> Objective: Count the lines in the records below that contain the string "width", treating uppercase and lowercase as different. Give only the number.
=== Extracted information ===
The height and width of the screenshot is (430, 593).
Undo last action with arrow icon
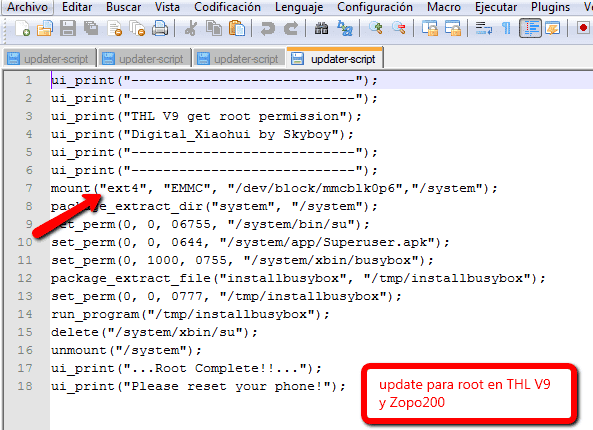(268, 28)
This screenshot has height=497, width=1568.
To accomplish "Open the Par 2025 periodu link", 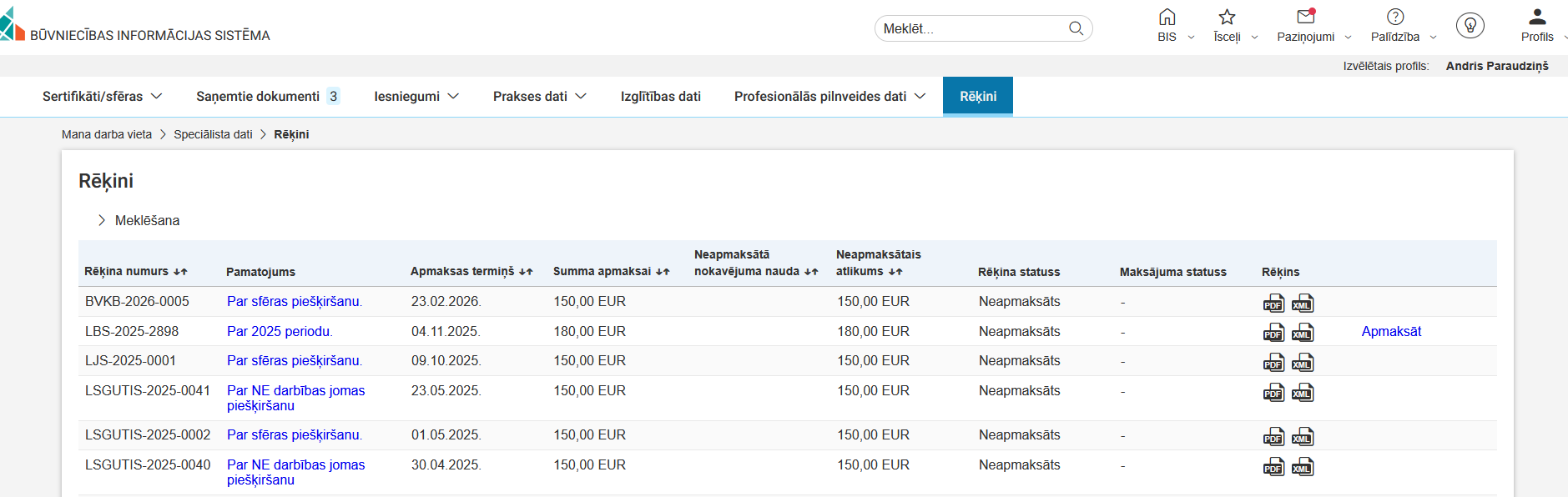I will (x=279, y=331).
===
> Task response: 2